Of the 14,873 households, 14 had children under the age of 18 living with them, 54.5% were married couples living together, 2.3% had a female householder with no husband present, and 42.5% were non-families. 39.3% of households were one person and 35.4% were one person aged 65 or older. The average household size was 1.64 and the average family size was 2.05.

The age distribution was 0.1% under the age of 14, 0.1% from 15 to 19, 0.1% from 15 to 24, 0.2% from 25 to 29, 0.2% from 30 to 34, 0.2% 35 to 39, 0.4% 45 to 49, 1.5% from 50 to 54, 3.6% 55 to 59, 9.2% from 60 to 64, 13.8% from 65 to 69, 17.2% from 70 to 74, 19.5% from 75 to 79, 18.3% from 80 to 84, and 14.8% who were 85 years of age or older. The median age was 75.6 years. For every 100 females age 18 and over, there were 77.6 males.

The median household income was $44,614 and the median family income was $58,345. Males had a median income of $48,333 versus $33,125 for females. The per capita income for the CDP was $35,502. About 2.5% of families and 5.4% of the population were below the poverty line, including none of those under age 18 and 5.0% of those age 65 or over.
==History==
Sun City West was constructed on an 11000 acre site to the west of Sun City, including part of the former Lizard Acres cattle ranch. The community was constructed by the Del E. Webb Construction Company, overseen by R.H. Johnson. Sun City West was completely built out in 1997, and a sister city, Sun City Grand, to the southwest of Grand Avenue was started.

Due to the COVID-19 pandemic, the city announced on March 11, 2020 the closures of all recreation centers. This later led to the closures of all seven golf courses on April 13, 2020. All facilities were reopened on March 15, 2021.

==Government==
As an unincorporated area, Sun City West does not have a city government. Instead, Sun City West is "governed" by Property Owners and Residents Association (PORA), a community association that advocates for the Sun City West community.

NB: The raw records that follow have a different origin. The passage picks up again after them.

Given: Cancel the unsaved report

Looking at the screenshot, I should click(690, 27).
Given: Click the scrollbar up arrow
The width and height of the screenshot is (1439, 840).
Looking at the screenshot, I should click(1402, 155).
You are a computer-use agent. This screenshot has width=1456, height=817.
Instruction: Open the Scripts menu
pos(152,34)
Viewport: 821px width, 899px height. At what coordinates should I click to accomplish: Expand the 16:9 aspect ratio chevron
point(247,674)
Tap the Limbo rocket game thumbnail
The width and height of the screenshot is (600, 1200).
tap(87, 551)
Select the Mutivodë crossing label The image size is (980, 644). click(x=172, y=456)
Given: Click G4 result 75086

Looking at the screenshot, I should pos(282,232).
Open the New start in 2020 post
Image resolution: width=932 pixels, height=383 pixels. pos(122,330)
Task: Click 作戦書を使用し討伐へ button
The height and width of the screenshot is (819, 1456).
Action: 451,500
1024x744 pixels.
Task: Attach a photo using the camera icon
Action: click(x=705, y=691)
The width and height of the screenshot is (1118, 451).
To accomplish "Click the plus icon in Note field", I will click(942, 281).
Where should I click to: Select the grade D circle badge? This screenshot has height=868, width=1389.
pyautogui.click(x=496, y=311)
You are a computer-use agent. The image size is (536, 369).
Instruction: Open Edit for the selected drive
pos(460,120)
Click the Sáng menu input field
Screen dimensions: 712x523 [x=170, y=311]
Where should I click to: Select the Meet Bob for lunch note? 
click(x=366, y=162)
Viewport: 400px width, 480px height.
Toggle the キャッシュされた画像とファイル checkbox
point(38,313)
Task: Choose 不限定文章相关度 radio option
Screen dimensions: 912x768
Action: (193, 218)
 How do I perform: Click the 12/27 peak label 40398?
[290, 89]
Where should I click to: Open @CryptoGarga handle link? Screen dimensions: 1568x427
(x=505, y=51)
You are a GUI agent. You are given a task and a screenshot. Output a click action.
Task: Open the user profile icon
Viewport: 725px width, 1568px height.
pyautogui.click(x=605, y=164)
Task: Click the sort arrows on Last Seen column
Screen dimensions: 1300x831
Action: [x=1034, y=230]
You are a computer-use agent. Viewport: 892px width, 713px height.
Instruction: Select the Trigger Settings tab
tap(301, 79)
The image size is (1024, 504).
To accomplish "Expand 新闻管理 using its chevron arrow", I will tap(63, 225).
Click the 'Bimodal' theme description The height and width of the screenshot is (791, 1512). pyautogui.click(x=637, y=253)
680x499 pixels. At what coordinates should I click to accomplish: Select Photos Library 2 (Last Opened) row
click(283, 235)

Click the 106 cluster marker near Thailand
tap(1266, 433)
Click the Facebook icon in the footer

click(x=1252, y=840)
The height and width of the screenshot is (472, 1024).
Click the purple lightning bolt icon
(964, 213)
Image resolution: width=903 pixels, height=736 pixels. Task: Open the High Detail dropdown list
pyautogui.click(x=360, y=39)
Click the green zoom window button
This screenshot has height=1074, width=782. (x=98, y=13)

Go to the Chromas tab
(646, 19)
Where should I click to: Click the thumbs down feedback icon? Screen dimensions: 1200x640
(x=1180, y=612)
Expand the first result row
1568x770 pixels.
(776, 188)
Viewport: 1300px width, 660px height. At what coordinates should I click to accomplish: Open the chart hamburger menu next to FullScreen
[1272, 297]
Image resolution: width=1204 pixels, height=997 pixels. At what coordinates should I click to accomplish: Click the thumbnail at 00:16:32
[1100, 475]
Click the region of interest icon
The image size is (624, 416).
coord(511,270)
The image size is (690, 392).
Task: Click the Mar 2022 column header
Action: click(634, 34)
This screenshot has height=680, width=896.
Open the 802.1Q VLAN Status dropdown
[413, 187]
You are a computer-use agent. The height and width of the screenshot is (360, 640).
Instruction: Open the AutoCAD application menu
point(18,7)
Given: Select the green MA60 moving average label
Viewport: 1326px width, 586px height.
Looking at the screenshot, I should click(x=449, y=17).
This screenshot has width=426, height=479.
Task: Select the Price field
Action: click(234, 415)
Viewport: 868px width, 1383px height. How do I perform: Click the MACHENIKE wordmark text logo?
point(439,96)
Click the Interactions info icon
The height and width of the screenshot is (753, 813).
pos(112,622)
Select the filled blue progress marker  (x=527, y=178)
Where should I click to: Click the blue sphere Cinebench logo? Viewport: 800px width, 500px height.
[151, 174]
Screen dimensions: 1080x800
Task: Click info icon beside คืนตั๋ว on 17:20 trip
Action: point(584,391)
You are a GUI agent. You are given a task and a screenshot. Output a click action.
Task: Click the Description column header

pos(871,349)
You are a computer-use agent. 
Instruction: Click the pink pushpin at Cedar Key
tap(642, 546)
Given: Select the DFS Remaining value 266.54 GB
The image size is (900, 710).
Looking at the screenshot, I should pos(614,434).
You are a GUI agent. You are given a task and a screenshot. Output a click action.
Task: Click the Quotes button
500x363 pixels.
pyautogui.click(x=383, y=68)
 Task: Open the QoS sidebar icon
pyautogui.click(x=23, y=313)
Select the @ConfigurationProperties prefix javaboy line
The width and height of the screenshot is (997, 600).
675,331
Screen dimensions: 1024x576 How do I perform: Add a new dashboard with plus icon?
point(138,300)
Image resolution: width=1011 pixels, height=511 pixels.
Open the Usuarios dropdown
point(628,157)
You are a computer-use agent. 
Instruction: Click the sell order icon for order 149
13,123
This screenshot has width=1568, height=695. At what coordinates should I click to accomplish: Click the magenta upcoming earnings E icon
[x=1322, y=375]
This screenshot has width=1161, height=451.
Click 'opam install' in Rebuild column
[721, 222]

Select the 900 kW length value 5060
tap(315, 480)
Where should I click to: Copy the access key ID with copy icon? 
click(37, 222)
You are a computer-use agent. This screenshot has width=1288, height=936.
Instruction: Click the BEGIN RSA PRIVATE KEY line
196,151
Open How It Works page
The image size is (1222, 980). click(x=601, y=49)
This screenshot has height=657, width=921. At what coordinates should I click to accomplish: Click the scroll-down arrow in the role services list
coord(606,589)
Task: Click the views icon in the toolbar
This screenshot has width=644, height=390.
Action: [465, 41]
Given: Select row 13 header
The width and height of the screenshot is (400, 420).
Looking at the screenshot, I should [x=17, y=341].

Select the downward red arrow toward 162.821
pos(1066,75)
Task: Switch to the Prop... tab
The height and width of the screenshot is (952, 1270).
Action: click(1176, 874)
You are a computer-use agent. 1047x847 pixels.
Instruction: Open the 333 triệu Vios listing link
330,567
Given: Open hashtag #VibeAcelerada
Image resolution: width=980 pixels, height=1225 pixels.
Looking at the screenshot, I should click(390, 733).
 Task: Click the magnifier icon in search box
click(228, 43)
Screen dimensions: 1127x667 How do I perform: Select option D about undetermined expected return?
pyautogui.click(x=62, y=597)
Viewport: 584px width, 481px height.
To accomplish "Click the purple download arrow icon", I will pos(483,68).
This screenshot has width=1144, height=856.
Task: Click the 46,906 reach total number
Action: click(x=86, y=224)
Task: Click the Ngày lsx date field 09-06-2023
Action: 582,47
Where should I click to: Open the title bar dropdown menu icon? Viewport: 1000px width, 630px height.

Municipal services are provided by a variety of public and private organizations. Police services are provided by the Maricopa County Sheriff's Office. Street maintenance services are paid for by the taxpayers of the entire county. Fire service is provided by Arizona Fire and Medical Authority. Parks and recreation services are controlled by Recreation Centers of Sun City West, another community organization.

==Infrastructure==
Electric service is provided by Arizona Public Service. Natural gas is provided by Southwest Gas. Water and sewer utilities are provided by a private utility, Epcor Water. Sanitation service is by a private hauler.

==Education==
Most of Sun City West is not in any school district. Pieces are in the Dysart Unified School District and Peoria Unified School District.